The Union Station redevelopment project was the nexus of public/private partnerships, real estate and hospitality law. Over just two years, the iconic Denver train station was transformed into both a multi-modal transit hub that caters to Amtrak and RTD light rail and bus passengers, and a destination for tourists and local residents.
Brownstein served, and continues to serve, as legal counsel to the Union Station Alliance, the development and investment group responsible for the station’s redevelopment. The Alliance includes Sage Hospitality Resources, Larimer Associates, McWhinney Real Estate Services, and developers Ferd Belz and Dana Crawford.
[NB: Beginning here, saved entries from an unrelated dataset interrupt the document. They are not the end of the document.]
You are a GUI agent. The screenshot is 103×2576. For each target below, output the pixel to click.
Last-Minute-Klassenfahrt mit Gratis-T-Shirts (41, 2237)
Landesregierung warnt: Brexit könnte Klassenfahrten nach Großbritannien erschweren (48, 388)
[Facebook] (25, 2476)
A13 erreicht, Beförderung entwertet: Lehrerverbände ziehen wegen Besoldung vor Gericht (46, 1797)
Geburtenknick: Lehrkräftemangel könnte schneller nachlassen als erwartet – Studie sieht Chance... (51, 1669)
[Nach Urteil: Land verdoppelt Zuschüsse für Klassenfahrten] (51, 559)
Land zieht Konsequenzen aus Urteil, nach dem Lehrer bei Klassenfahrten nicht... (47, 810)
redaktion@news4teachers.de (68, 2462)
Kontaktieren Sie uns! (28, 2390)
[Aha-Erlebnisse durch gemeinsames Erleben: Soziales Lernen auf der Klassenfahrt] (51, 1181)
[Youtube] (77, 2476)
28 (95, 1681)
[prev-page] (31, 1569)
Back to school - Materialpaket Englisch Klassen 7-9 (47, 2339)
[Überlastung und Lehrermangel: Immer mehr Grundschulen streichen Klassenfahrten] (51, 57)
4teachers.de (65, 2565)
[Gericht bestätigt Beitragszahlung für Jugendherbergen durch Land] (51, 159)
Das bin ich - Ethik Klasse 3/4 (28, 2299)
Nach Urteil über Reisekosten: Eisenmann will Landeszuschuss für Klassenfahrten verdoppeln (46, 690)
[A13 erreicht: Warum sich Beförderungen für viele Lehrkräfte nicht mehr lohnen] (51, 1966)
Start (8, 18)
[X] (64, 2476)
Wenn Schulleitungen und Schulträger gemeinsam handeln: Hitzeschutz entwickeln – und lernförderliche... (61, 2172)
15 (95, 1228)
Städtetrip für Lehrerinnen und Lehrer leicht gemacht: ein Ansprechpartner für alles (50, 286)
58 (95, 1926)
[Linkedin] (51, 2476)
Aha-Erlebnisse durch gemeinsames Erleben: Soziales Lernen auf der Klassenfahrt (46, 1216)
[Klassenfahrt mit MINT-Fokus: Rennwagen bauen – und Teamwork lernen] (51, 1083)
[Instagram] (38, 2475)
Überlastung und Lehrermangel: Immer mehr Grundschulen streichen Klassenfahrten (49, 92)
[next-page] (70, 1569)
With a diverse team of specialists experienced in navigating the issues a project like this presents, Brownstein was one of the few legal firms in the nation suited to handle the size, scope and complexity of the project. Brownstein attorney Bruce James served as lead counsel, managing a deep bench of attorneys that provided integrated counsel on construction, hospitality, commercial real estate, public/private partnerships, historic tax credits and joint venture issues, among many others.
Structuring the Union Station redevelopment involved myriad complexities, including a long-term lease with a government entity, historic tax credits, landmark status issues, National Park Service approvals, an Amtrak sublease, multiple management agreements and guiding a construction lender through all of these issues.
Managing funding for the project involved orchestrating the flow of capital from multiple sources—equity invested by Union Station Alliance, a bank construction loan, grants from Denver’s Regional Transportation District (RTD) and the State of Colorado for portions of the renovations, and historic tax credits.
The revitalized Union Station opened in July 2014, complete with a hotel, shops, restaurants and bars, and is already a vibrant centerpiece for the city of Denver.